**EXERCISE REQUIREMENTS**
Below are the records; print exactly the lines from the one with "At what coordinates" through the last, both included, and leave the pictures out.
____________
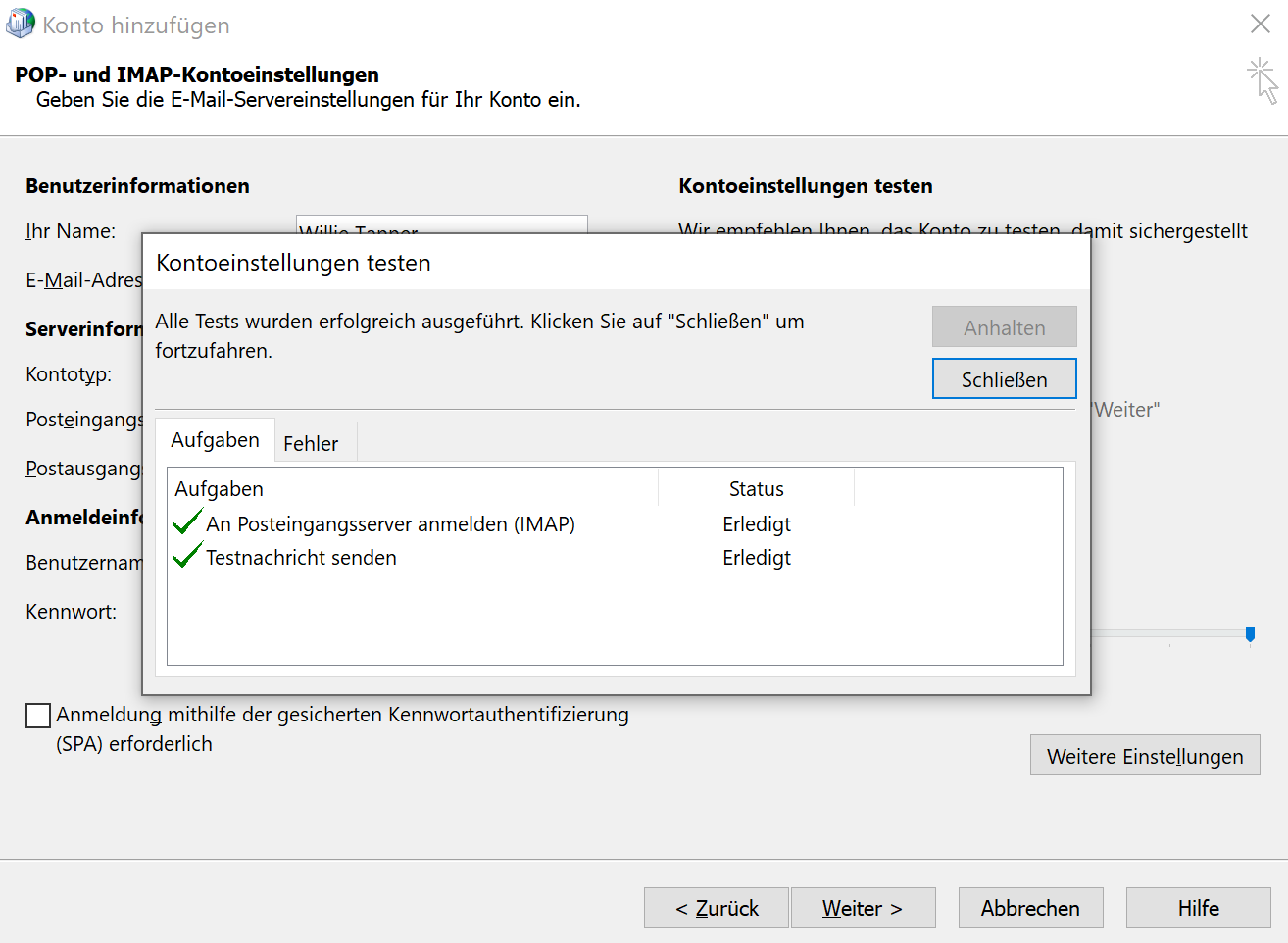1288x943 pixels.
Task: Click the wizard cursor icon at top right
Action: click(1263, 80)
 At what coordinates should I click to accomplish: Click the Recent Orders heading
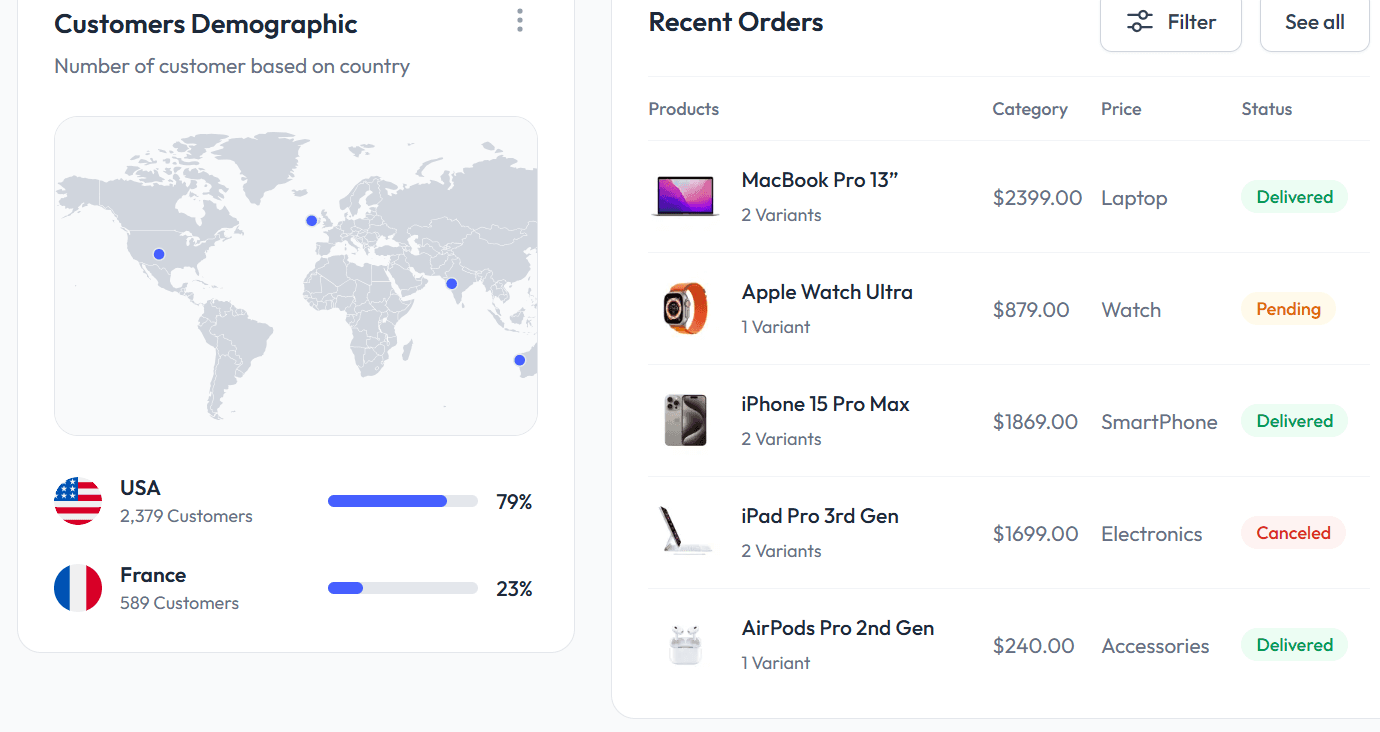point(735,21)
____________
**OUTPUT**
 At what coordinates should I click to accomplish: Click the Recent Orders heading
point(735,21)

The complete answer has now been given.